**WHAT THE EXERCISE ASKS:** Quote, with no changes, the lines that run from the top of the material to the line with "1456x819 pixels.", both included.

**INPUT FOR THIS TASK:**
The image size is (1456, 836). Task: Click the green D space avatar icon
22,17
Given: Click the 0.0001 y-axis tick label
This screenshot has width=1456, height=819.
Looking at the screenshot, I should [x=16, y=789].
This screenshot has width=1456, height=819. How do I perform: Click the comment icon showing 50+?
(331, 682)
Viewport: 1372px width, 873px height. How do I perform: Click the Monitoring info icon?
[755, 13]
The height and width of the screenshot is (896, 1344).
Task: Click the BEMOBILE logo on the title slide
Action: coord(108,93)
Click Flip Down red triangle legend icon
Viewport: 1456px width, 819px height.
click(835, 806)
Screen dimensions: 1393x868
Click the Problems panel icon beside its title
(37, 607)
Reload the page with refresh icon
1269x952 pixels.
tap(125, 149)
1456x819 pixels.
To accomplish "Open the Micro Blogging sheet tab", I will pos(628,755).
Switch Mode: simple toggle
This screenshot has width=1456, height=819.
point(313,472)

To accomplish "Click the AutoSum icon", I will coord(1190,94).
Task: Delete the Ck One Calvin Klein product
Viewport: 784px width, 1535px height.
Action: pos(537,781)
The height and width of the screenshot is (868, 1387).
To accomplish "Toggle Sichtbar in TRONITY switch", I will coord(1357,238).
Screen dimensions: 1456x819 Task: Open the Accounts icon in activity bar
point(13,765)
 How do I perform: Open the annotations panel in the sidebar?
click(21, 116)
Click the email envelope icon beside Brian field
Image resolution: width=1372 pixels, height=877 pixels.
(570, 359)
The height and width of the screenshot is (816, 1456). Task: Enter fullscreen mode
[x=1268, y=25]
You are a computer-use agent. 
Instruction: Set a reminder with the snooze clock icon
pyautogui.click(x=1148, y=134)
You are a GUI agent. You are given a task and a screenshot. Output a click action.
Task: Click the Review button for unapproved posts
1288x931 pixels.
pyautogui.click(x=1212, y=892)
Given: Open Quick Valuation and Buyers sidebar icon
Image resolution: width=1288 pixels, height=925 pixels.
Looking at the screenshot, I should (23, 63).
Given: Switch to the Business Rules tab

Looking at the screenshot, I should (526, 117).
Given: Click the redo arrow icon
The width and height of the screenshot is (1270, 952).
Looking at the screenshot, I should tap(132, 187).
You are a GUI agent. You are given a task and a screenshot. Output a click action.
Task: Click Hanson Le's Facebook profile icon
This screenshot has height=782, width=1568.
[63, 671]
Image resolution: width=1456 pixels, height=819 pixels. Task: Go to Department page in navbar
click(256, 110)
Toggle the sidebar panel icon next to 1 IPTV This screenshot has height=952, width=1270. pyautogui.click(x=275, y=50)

**WRITTEN RESPONSE:**
The image size is (1456, 836). Task: Click the green D space avatar icon
22,17
Given: Click the 0.0001 y-axis tick label
This screenshot has width=1456, height=819.
Looking at the screenshot, I should [x=16, y=789].
This screenshot has width=1456, height=819. How do I perform: Click the comment icon showing 50+?
(331, 682)
Viewport: 1372px width, 873px height. How do I perform: Click the Monitoring info icon?
[755, 13]
The height and width of the screenshot is (896, 1344).
Task: Click the BEMOBILE logo on the title slide
Action: coord(108,93)
Click Flip Down red triangle legend icon
Viewport: 1456px width, 819px height.
click(835, 806)
Screen dimensions: 1393x868
Click the Problems panel icon beside its title
(37, 607)
Reload the page with refresh icon
1269x952 pixels.
tap(125, 149)
1456x819 pixels.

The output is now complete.